Altro che «centri d’avanguardia». Nessuna autorità statale, politica, militare o giudiziaria può garantire i diritti umani delle persone in quel paese ancora nel caos

I risultati della missione lampo del ministro degli Interni Matteo Salvini in Libia sono assolutamente fallimentari, e solo un totale capovolgimento di senso del discorso consentirà al leader leghista di contrabbandare, di fronte all’opinione pubblica italiana, l’ennesimo «successo». Ma in tutti i paesi del mondo la sconfitta della diplomazia italiana, con il rifiuto da parte di Tripoli della proposta di aprire centri di detenzione (hotspot) ai confini meridionali della Libia, appare evidente ed avrà ripercussioni nei rapporti di accesa concorrenza sul mercato libico delle risorse energetiche e delle forniture militari. Ancora una volta l’Italia, come già fatto in precedenza da Renzi, Gentiloni e da Minniti, ha cercato di trattare con una parte sola della Libia.

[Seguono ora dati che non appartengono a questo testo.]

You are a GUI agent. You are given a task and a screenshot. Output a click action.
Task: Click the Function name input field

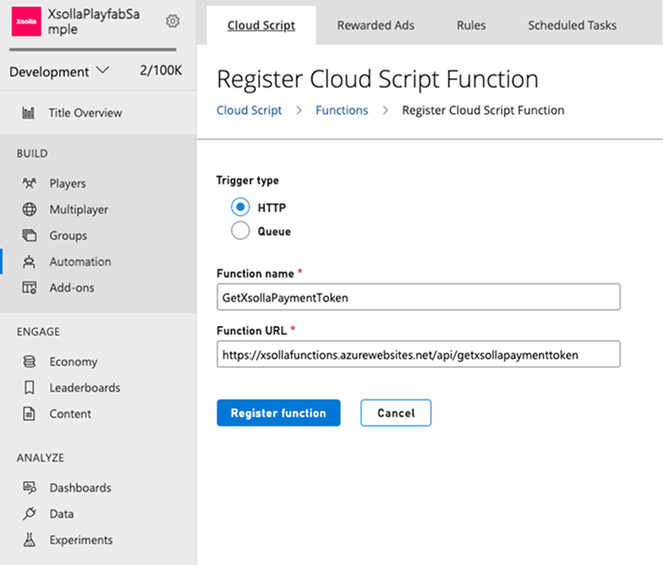coord(418,297)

Mossa esclusivamente dall’esigenza di dimostrare fermezza contro i trafficanti di esseri umani, e di bloccare nei centri di detenzione di quel paese la maggior parte dei migranti, compresi quelli intercettati in mare dalla sedicente Guardia costiera libica.

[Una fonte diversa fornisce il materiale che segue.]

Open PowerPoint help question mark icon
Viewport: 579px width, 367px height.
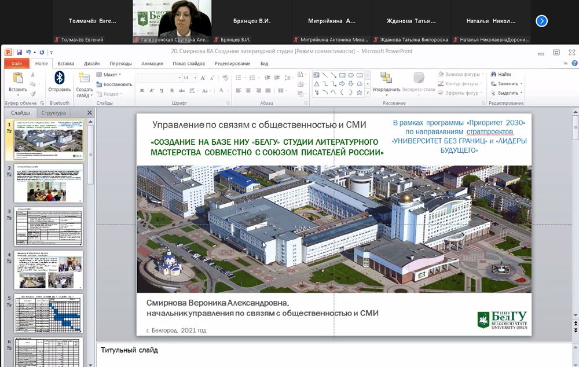(x=573, y=64)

NELLA STESSA giornata in cui Salvini è andato a Tripoli, dopo la conclusione, con un nulla di fatto, del Summit europeo d’emergenza sulla migrazione, la nave Lifeline e un cargo danese restano bloccati in mare da giorni, senza alcuna indicazione di un porto di sbarco da parte della Guardia costiera italiana e del ministero dell’interno. Secondo le linee guida dell’Oim sul trattamento delle persone soccorse in mare, gli assistiti devono essere portati in un luogo sicuro «senza ritardo o difficoltà». Ancora una volta la partita politica sull’immigrazione si gioca sulla pelle delle persone soccorse in mare, in una situazione di acuta vulnerabilità.

Il quadro attuale evidenzia l’altissimo costo umano della politica europea di contenimento dell’immigrazione e respingimento per procura, affidato ai libici, sullo sfondo della mancata assunzione di responsabilità degli stati membri. Nessuna proposta di esternalizzazione del diritto di asilo, con l’apertura di centri di trattenimento e selezione dei migranti in Niger o in Tripolitania, potrà garantire la tutela dei diritti e dei corpi delle persone intrappolate in Libia. Nessuna autorità statale, politica, militare o giudiziaria può garantire i diritti umani delle persone in quel paese ancora nel caos, libici compresi. Diventa sempre più drammatica la condizione dei migranti riportati nei centri di detenzione dai quali erano riusciti a fuggire. E che ora Salvini ha la sfacciataggine di definire «centri d’avanguardia».

LE TESTIMONIANZE, che continuano ad accumularsi, raccolte anche da Amnesty International, confermano che in tutti i centri di detenzione in Libia le persone migranti, uomini, donne, minori «sono esposti ad abusi e ad estorsioni continue».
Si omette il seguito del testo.